I remember those young years in my thirties, me in my hippy skirt and vest top, or jeans and flirty off the shoulder gypsy blouse. My partner with his long blonde beard and ponytail, going to our local smoke filled pub on a Sunday afternoon.
The Beehive was the place to be, humming with the fusion sounds of philosophy about life. Over many pints groups gathered, eavesdropping on conversations, eager to get involved and put out their point of view, discussions were never forced, just came naturally as we set the world to right.
When 2pm came around live music we'd consume with feelings of eagerness, like we were part of a far out scene, where anyone could get up and jam, with instrument, voice or song.
I'd go crazy for a local band, The Worried Men, drifting on their skillful Blues, with closed eyes and smoky, hazy minds catching the ambiance, taking me to another dimension.
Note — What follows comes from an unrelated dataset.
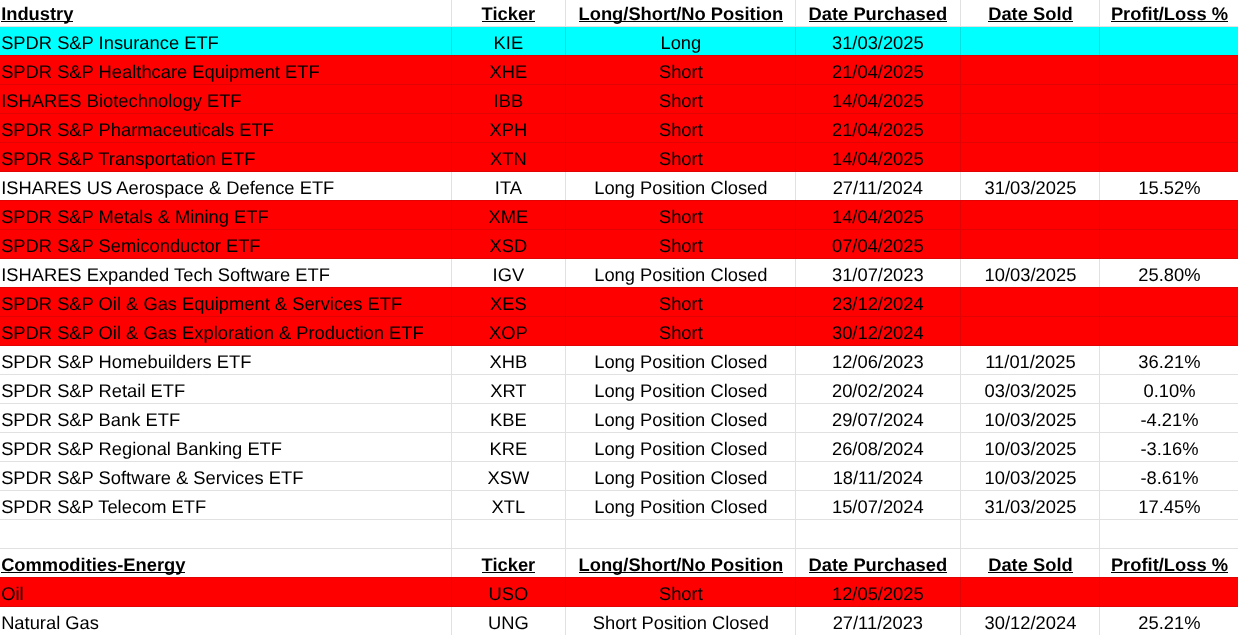1238x635 pixels.
Task: Select the KIE ticker cell
Action: (508, 43)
Then as music got louder another drifter would amble in carried on a breeze of curiosity.
A tribute Doors band played there one Sunday afternoon, they massaged my mind as I got swept along on hypnotic, haunting blends. Sweeping long hair across my face and whipping it around like some wild banshee, until it became a shadowy curtain of obscurity.
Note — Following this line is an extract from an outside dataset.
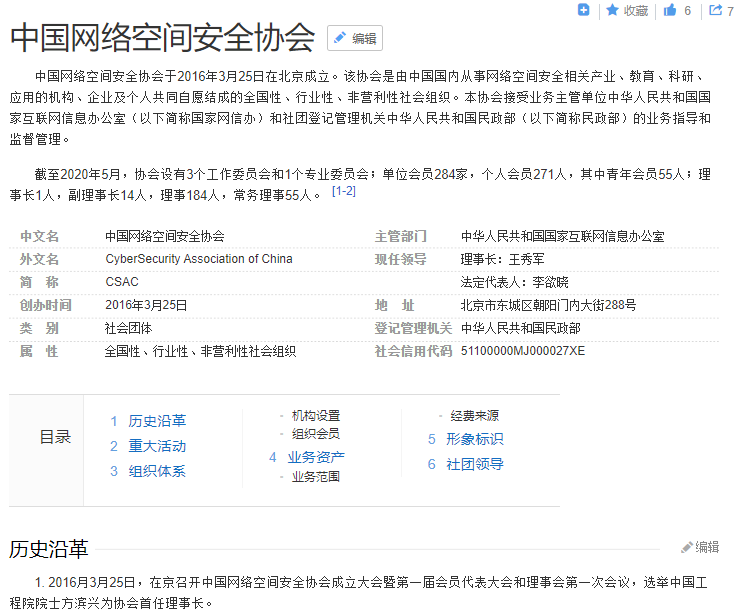Select the 组织会员 subsection link
741x615 pixels.
pos(315,434)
It was like entering a different world, going back in time, imagining the singer was the real Jim Morrison...he certainly sounded like him and wore the leather hipster, tight fitting trousers, then there was that sometimes mellow, but on occasions shrieking voice as he got lost in his poetry. Falling to his knees during the Unknown Soldier, that all emotional moment when the gun is fired. The whole pub went quiet for just a moment, before the singer slowly snaked his way to standing, hands clutching the microphone like it was a precious flower of remembrance, how that one gesture captured a force of energy that left his audience momentarily lost for words.
Now distance has given rise to that memory that I so fondly capture in words, that I probably will never get back again. How privileged I feel to have been a part of that time, those captured passions both enthralling and important to me in so many ways.